**PROVIDED DATA:**
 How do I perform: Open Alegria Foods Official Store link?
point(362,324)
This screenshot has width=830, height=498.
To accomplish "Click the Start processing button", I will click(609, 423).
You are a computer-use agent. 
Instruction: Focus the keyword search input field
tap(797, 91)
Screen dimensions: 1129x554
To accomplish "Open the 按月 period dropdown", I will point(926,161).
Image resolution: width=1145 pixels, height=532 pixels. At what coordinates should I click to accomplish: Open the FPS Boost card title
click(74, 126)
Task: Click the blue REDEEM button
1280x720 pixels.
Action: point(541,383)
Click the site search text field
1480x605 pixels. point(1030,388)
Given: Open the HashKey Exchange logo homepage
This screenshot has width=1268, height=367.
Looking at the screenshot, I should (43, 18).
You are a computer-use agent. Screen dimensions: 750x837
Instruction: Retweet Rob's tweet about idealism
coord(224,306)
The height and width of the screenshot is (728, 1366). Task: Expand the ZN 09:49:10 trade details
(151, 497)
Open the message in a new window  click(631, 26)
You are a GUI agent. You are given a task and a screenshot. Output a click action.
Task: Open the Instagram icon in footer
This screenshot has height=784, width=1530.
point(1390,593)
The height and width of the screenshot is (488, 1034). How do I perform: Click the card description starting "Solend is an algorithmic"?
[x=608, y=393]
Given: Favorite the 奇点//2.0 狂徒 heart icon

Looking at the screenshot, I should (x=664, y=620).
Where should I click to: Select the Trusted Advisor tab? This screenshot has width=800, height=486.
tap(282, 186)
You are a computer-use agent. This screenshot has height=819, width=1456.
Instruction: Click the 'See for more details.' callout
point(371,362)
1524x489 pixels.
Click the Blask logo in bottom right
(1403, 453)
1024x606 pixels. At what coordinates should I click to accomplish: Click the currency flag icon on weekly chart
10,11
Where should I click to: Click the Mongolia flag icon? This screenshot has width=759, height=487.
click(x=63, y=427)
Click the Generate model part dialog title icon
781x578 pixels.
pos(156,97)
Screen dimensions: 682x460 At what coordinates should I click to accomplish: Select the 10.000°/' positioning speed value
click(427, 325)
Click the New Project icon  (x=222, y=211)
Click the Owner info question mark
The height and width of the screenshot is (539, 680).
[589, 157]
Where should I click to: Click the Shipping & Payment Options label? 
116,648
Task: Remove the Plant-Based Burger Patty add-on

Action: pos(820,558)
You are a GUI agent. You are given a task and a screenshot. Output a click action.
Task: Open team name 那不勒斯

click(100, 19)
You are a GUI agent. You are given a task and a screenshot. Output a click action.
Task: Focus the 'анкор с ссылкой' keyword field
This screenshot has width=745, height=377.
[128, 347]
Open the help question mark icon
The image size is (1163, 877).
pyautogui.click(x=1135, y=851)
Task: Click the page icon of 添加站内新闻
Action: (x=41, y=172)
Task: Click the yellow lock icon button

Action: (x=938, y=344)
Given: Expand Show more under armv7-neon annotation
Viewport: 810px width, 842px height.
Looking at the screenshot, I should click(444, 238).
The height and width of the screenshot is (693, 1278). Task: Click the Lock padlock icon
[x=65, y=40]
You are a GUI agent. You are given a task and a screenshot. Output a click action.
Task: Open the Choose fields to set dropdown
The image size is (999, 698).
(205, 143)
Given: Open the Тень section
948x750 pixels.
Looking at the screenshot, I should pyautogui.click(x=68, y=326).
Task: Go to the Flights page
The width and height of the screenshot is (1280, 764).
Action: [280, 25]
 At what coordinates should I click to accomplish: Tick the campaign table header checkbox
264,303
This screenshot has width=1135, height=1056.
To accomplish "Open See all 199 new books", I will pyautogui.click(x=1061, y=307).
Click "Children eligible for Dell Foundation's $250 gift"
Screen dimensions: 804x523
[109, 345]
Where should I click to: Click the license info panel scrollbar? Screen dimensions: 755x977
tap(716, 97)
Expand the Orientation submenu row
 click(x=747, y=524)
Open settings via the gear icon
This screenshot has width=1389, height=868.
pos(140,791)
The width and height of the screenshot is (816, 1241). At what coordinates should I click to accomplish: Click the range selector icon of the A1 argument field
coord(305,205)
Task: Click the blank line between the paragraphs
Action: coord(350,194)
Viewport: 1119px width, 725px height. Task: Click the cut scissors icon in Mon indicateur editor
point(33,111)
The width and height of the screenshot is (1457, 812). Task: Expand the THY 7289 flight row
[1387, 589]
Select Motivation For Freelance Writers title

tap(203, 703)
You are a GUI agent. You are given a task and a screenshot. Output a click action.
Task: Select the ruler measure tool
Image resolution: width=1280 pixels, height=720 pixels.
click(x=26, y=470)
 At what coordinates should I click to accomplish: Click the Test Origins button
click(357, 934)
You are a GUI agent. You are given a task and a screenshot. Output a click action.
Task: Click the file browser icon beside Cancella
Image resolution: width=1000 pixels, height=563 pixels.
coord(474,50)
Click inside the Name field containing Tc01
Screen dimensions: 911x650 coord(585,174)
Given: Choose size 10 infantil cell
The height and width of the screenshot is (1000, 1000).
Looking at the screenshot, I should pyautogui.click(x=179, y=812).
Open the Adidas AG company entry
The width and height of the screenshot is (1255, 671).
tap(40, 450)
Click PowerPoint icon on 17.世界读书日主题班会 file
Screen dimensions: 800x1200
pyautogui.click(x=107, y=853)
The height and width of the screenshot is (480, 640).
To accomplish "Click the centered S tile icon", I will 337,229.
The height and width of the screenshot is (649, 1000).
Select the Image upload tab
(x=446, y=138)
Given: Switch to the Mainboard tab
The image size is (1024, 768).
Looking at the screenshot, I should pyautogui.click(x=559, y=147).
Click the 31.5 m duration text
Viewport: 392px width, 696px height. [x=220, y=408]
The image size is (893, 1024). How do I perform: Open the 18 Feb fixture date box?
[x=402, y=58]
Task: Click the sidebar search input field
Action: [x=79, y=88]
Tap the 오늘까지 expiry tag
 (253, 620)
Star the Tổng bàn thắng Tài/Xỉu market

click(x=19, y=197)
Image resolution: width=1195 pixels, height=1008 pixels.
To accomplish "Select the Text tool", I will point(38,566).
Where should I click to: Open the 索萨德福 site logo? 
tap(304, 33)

**ABOUT THIS TASK:** Every entry above, from first to last, should be repeated exactly.

**RESPONSE FOR THIS EXERCISE:**
 How do I perform: Open Alegria Foods Official Store link?
point(362,324)
This screenshot has width=830, height=498.
To accomplish "Click the Start processing button", I will click(609, 423).
You are a computer-use agent. 
Instruction: Focus the keyword search input field
tap(797, 91)
Screen dimensions: 1129x554
To accomplish "Open the 按月 period dropdown", I will point(926,161).
Image resolution: width=1145 pixels, height=532 pixels. At what coordinates should I click to accomplish: Open the FPS Boost card title
click(74, 126)
Task: Click the blue REDEEM button
1280x720 pixels.
Action: point(541,383)
Click the site search text field
1480x605 pixels. point(1030,388)
Given: Open the HashKey Exchange logo homepage
This screenshot has width=1268, height=367.
Looking at the screenshot, I should (43, 18).
You are a computer-use agent. Screen dimensions: 750x837
Instruction: Retweet Rob's tweet about idealism
coord(224,306)
The height and width of the screenshot is (728, 1366). Task: Expand the ZN 09:49:10 trade details
(151, 497)
Open the message in a new window  click(631, 26)
You are a GUI agent. You are given a task and a screenshot. Output a click action.
Task: Open the Instagram icon in footer
This screenshot has height=784, width=1530.
point(1390,593)
The height and width of the screenshot is (488, 1034). How do I perform: Click the card description starting "Solend is an algorithmic"?
[x=608, y=393]
Given: Favorite the 奇点//2.0 狂徒 heart icon

Looking at the screenshot, I should (x=664, y=620).
Where should I click to: Select the Trusted Advisor tab? This screenshot has width=800, height=486.
tap(282, 186)
You are a computer-use agent. This screenshot has height=819, width=1456.
Instruction: Click the 'See for more details.' callout
point(371,362)
1524x489 pixels.
Click the Blask logo in bottom right
(1403, 453)
1024x606 pixels. At what coordinates should I click to accomplish: Click the currency flag icon on weekly chart
10,11
Where should I click to: Click the Mongolia flag icon? This screenshot has width=759, height=487.
click(x=63, y=427)
Click the Generate model part dialog title icon
781x578 pixels.
pos(156,97)
Screen dimensions: 682x460 At what coordinates should I click to accomplish: Select the 10.000°/' positioning speed value
click(427, 325)
Click the New Project icon  (x=222, y=211)
Click the Owner info question mark
The height and width of the screenshot is (539, 680).
[589, 157]
Where should I click to: Click the Shipping & Payment Options label? 
116,648
Task: Remove the Plant-Based Burger Patty add-on

Action: pos(820,558)
You are a GUI agent. You are given a task and a screenshot. Output a click action.
Task: Open team name 那不勒斯

click(100, 19)
You are a GUI agent. You are given a task and a screenshot. Output a click action.
Task: Focus the 'анкор с ссылкой' keyword field
This screenshot has width=745, height=377.
[128, 347]
Open the help question mark icon
The image size is (1163, 877).
pyautogui.click(x=1135, y=851)
Task: Click the page icon of 添加站内新闻
Action: (x=41, y=172)
Task: Click the yellow lock icon button

Action: (x=938, y=344)
Given: Expand Show more under armv7-neon annotation
Viewport: 810px width, 842px height.
Looking at the screenshot, I should click(444, 238).
The height and width of the screenshot is (693, 1278). Task: Click the Lock padlock icon
[x=65, y=40]
You are a GUI agent. You are given a task and a screenshot. Output a click action.
Task: Open the Choose fields to set dropdown
The image size is (999, 698).
(205, 143)
Given: Open the Тень section
948x750 pixels.
Looking at the screenshot, I should pyautogui.click(x=68, y=326).
Task: Go to the Flights page
The width and height of the screenshot is (1280, 764).
Action: [280, 25]
 At what coordinates should I click to accomplish: Tick the campaign table header checkbox
264,303
This screenshot has width=1135, height=1056.
To accomplish "Open See all 199 new books", I will pyautogui.click(x=1061, y=307).
Click "Children eligible for Dell Foundation's $250 gift"
Screen dimensions: 804x523
[109, 345]
Where should I click to: Click the license info panel scrollbar? Screen dimensions: 755x977
tap(716, 97)
Expand the Orientation submenu row
 click(x=747, y=524)
Open settings via the gear icon
This screenshot has width=1389, height=868.
pos(140,791)
The width and height of the screenshot is (816, 1241). At what coordinates should I click to accomplish: Click the range selector icon of the A1 argument field
coord(305,205)
Task: Click the blank line between the paragraphs
Action: coord(350,194)
Viewport: 1119px width, 725px height. Task: Click the cut scissors icon in Mon indicateur editor
point(33,111)
The width and height of the screenshot is (1457, 812). Task: Expand the THY 7289 flight row
[1387, 589]
Select Motivation For Freelance Writers title

tap(203, 703)
You are a GUI agent. You are given a task and a screenshot. Output a click action.
Task: Select the ruler measure tool
Image resolution: width=1280 pixels, height=720 pixels.
click(x=26, y=470)
 At what coordinates should I click to accomplish: Click the Test Origins button
click(357, 934)
You are a GUI agent. You are given a task and a screenshot. Output a click action.
Task: Click the file browser icon beside Cancella
Image resolution: width=1000 pixels, height=563 pixels.
coord(474,50)
Click inside the Name field containing Tc01
Screen dimensions: 911x650 coord(585,174)
Given: Choose size 10 infantil cell
The height and width of the screenshot is (1000, 1000).
Looking at the screenshot, I should pyautogui.click(x=179, y=812).
Open the Adidas AG company entry
The width and height of the screenshot is (1255, 671).
tap(40, 450)
Click PowerPoint icon on 17.世界读书日主题班会 file
Screen dimensions: 800x1200
pyautogui.click(x=107, y=853)
The height and width of the screenshot is (480, 640).
To accomplish "Click the centered S tile icon", I will 337,229.
The height and width of the screenshot is (649, 1000).
Select the Image upload tab
(x=446, y=138)
Given: Switch to the Mainboard tab
The image size is (1024, 768).
Looking at the screenshot, I should pyautogui.click(x=559, y=147).
Click the 31.5 m duration text
Viewport: 392px width, 696px height. [x=220, y=408]
The image size is (893, 1024). How do I perform: Open the 18 Feb fixture date box?
[x=402, y=58]
Task: Click the sidebar search input field
Action: [x=79, y=88]
Tap the 오늘까지 expiry tag
 (253, 620)
Star the Tổng bàn thắng Tài/Xỉu market

click(x=19, y=197)
Image resolution: width=1195 pixels, height=1008 pixels.
To accomplish "Select the Text tool", I will point(38,566).
Where should I click to: Open the 索萨德福 site logo? 
tap(304, 33)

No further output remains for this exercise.